44,45 More specifically, the vast majority (112 eyes) of the eyes had a refractive error (spherical equivalent) of less than −0.5 D and only 12 of the remaining eyes had a refractive error of ≥−0.5 D. Thus, our results describe the characteristics of young myopic eyes, and they might not necessarily hold for older individuals, other ethnic, or non-myopic populations. A large epidemiological study needs to be conducted to further validate the current results, especially for other populations. Another limitation is the time of the measurement. It takes about 10 minutes per image to measure all fundus parameters by an expert. A semiautomated program of the measurement is needed when investigating this issue for a large epidemiological study.
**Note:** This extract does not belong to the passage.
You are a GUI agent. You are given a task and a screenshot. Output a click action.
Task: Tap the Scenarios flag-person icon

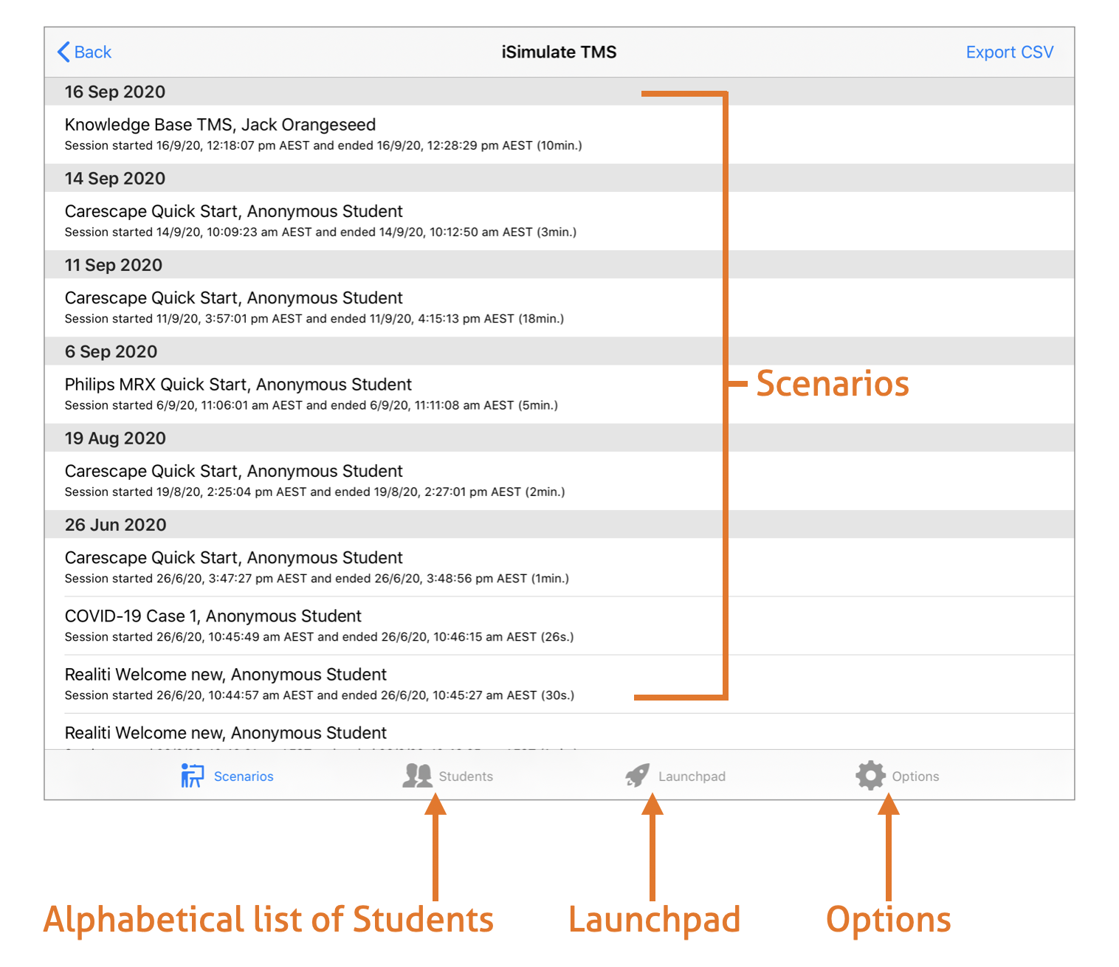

In conclusion, the results showed that it is possible to identify the sex of an individual by analyzing the CFPs of the individual. Our results indicate that the mean TFIs, ovality ratio, and the angles of the ST-RA in men were significant factors for making this identification. The green and blue intensities of the fundus around the optic disc were also important factors. Thus, a new technique of AI is being instituted in ophthalmology, and its use should make it possible to diagnose more efficiently and easily. However, the results of this study indicate that the thinking process of humans will be needed to complement the AI findings.